(Saved entries)

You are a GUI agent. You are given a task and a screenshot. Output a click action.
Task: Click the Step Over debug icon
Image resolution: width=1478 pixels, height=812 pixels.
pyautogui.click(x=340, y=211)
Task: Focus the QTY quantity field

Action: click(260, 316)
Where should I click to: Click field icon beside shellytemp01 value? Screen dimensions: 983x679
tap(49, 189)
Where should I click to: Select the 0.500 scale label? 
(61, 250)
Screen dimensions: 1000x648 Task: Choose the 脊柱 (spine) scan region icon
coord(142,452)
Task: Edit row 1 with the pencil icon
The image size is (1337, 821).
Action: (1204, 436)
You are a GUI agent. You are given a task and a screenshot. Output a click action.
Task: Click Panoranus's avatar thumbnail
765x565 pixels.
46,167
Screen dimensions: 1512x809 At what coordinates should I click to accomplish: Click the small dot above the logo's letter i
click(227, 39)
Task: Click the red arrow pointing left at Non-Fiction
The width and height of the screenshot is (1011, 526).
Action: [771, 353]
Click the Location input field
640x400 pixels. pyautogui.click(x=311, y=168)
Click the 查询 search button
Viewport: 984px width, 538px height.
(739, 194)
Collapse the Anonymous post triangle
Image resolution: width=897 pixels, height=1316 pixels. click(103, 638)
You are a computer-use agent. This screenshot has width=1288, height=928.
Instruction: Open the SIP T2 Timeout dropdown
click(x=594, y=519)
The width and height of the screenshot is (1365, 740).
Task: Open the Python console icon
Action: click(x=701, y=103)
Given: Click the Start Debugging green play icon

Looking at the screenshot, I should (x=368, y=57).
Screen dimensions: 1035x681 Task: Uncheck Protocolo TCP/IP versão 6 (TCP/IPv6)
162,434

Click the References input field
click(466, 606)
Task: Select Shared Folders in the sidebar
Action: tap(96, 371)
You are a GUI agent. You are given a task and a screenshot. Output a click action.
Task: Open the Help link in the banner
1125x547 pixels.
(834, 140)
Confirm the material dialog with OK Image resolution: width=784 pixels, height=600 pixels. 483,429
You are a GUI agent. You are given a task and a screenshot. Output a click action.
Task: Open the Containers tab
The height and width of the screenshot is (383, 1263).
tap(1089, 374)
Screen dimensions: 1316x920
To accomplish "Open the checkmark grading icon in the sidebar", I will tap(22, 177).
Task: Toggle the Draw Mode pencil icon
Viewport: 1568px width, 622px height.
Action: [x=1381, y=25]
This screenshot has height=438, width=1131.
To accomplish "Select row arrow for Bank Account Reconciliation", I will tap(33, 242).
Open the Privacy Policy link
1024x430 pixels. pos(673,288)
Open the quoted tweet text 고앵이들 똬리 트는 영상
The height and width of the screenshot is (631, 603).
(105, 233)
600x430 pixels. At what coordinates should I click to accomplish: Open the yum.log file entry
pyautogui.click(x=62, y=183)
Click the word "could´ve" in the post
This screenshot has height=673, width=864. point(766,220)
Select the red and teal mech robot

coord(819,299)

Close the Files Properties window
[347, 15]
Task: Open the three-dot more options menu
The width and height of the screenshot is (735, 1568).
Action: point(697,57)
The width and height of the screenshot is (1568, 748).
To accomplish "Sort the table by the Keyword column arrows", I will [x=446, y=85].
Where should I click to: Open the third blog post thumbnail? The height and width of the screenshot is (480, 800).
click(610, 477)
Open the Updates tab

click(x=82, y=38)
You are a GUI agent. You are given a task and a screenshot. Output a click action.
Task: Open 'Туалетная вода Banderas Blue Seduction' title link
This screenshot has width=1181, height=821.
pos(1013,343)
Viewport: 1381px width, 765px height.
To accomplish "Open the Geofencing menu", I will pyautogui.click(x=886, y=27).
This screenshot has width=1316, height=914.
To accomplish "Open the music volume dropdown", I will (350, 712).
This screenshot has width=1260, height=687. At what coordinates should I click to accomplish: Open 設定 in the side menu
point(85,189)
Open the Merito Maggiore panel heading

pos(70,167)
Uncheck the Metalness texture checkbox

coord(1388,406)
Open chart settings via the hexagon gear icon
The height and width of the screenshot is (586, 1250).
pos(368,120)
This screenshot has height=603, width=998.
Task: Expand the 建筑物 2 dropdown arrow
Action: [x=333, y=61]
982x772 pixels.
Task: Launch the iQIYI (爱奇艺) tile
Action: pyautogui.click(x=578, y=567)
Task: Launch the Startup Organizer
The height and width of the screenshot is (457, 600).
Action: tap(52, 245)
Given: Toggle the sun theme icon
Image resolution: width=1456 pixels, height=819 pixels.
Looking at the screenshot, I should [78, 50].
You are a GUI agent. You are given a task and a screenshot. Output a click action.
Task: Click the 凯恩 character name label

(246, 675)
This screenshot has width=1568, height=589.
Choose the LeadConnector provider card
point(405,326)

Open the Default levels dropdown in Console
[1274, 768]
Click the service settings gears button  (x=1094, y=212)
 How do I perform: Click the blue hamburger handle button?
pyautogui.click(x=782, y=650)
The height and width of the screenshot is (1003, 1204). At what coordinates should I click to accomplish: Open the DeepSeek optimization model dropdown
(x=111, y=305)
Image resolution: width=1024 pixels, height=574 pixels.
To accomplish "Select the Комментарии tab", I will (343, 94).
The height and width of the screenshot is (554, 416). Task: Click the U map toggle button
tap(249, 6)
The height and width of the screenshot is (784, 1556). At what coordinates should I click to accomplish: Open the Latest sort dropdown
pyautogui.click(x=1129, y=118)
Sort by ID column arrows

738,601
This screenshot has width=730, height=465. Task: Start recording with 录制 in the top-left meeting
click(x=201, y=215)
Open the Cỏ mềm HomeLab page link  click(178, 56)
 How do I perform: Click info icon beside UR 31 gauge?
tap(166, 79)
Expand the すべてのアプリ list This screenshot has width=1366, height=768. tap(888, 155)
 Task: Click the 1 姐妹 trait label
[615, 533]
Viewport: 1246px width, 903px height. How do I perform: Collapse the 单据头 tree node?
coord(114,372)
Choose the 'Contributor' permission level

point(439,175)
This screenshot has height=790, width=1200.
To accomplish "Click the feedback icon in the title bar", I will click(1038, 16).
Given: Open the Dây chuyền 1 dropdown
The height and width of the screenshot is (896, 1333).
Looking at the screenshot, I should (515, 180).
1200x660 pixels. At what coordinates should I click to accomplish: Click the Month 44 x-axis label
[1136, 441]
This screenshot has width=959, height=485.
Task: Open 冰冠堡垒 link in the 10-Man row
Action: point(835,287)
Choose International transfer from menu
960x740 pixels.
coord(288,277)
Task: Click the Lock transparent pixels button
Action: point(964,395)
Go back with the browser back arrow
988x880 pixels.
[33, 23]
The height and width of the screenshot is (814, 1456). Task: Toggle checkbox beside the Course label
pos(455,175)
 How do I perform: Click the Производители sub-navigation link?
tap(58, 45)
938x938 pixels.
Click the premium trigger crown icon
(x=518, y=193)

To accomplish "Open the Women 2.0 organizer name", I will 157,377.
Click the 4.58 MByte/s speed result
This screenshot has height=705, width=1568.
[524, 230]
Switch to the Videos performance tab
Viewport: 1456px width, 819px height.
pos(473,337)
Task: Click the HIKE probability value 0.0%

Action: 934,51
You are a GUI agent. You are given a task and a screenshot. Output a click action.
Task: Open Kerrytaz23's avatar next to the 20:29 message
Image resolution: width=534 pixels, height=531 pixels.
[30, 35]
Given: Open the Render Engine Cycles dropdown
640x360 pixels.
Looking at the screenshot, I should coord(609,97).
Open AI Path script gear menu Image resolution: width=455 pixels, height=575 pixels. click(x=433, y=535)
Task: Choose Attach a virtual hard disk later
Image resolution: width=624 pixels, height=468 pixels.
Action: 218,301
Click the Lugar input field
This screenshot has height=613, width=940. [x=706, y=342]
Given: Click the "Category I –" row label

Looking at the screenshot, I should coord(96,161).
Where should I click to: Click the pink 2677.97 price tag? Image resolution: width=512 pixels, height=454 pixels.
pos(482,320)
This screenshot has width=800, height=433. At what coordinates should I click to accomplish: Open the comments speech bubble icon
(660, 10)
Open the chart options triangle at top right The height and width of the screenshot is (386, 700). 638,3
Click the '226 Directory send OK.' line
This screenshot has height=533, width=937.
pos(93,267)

» **What to work on**
Wherever the string "pencil" appears in the records, copy the whole line.

» **The completed task**
Task: Edit row 1 with the pencil icon
Task: Toggle the Draw Mode pencil icon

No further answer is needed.